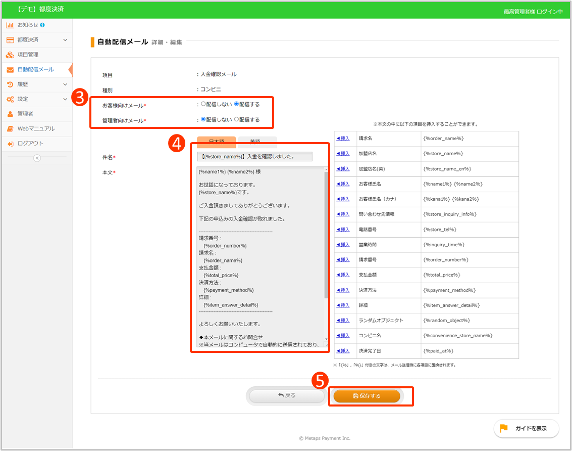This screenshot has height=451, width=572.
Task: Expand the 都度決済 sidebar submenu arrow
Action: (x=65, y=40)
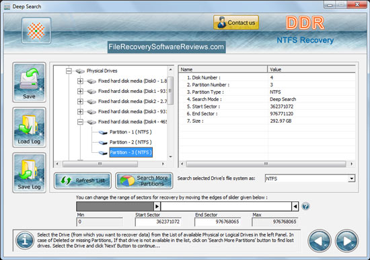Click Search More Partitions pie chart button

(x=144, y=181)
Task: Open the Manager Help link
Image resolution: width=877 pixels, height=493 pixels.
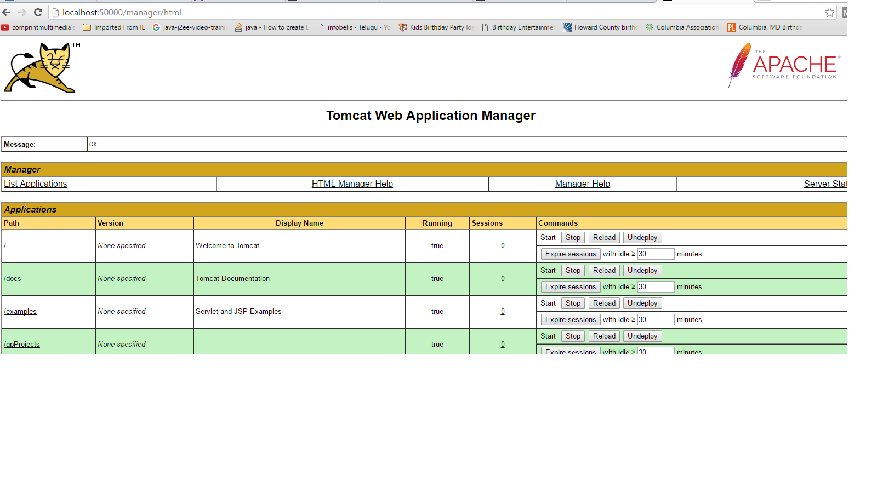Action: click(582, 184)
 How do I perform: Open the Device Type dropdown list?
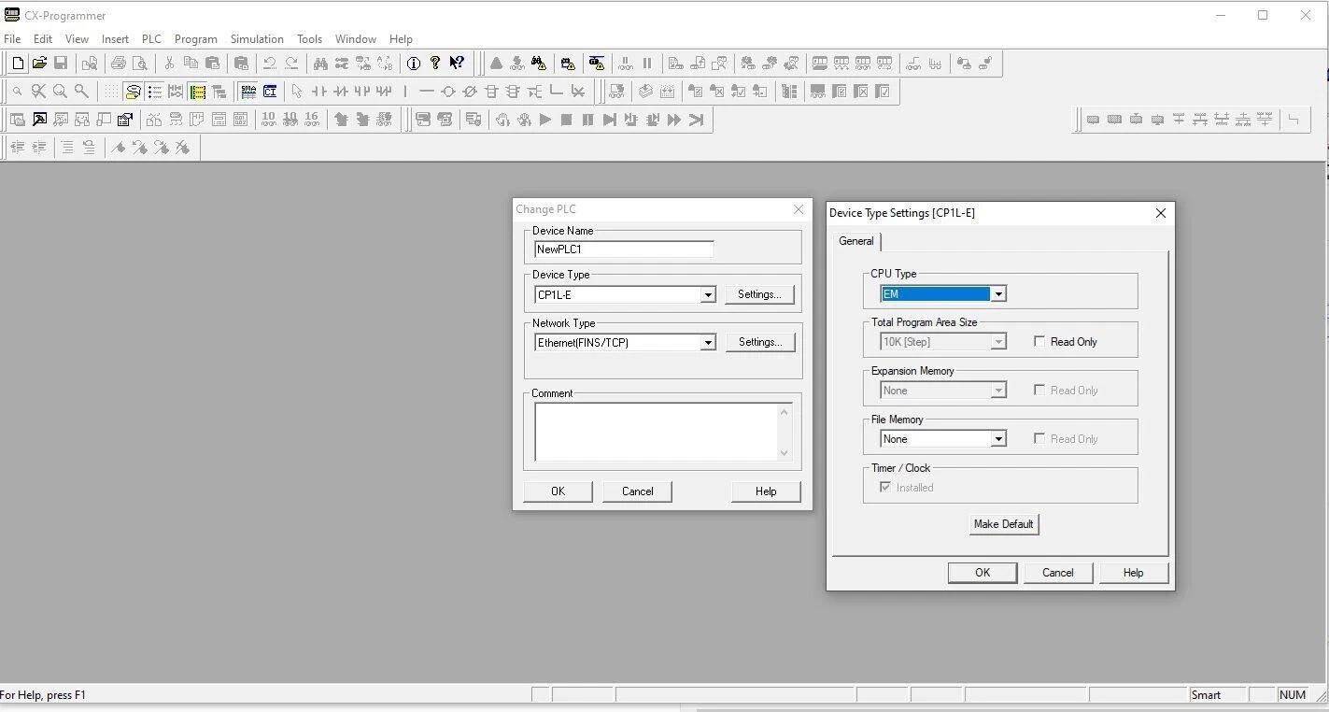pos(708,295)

--

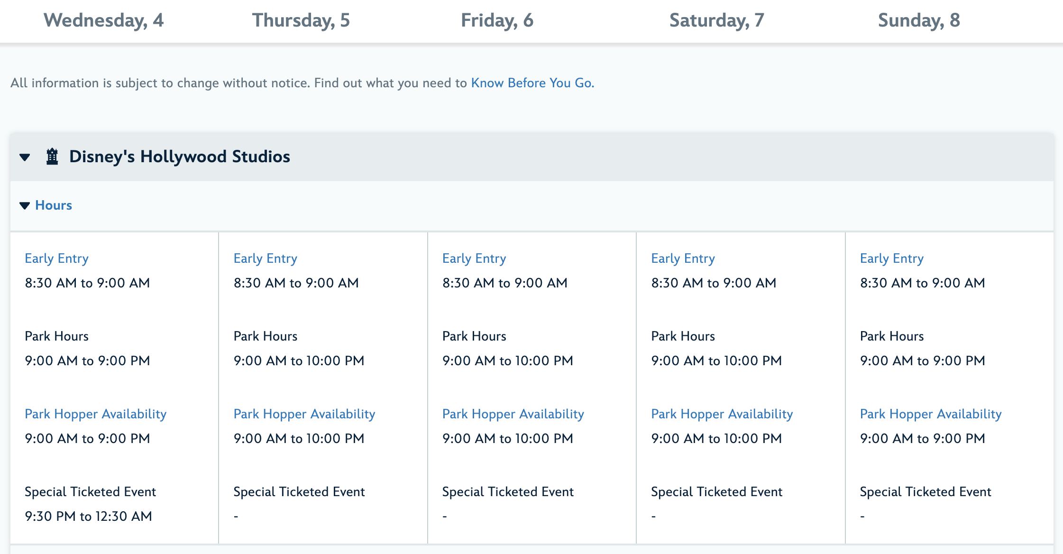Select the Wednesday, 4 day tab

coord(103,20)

- Goal
Find every line in the items above that contains the word "Open", and copy each of those lines in full.

- Result of this exercise
Task: Open the Manager Help link
 How do I perform: Open the Device Type dropdown list?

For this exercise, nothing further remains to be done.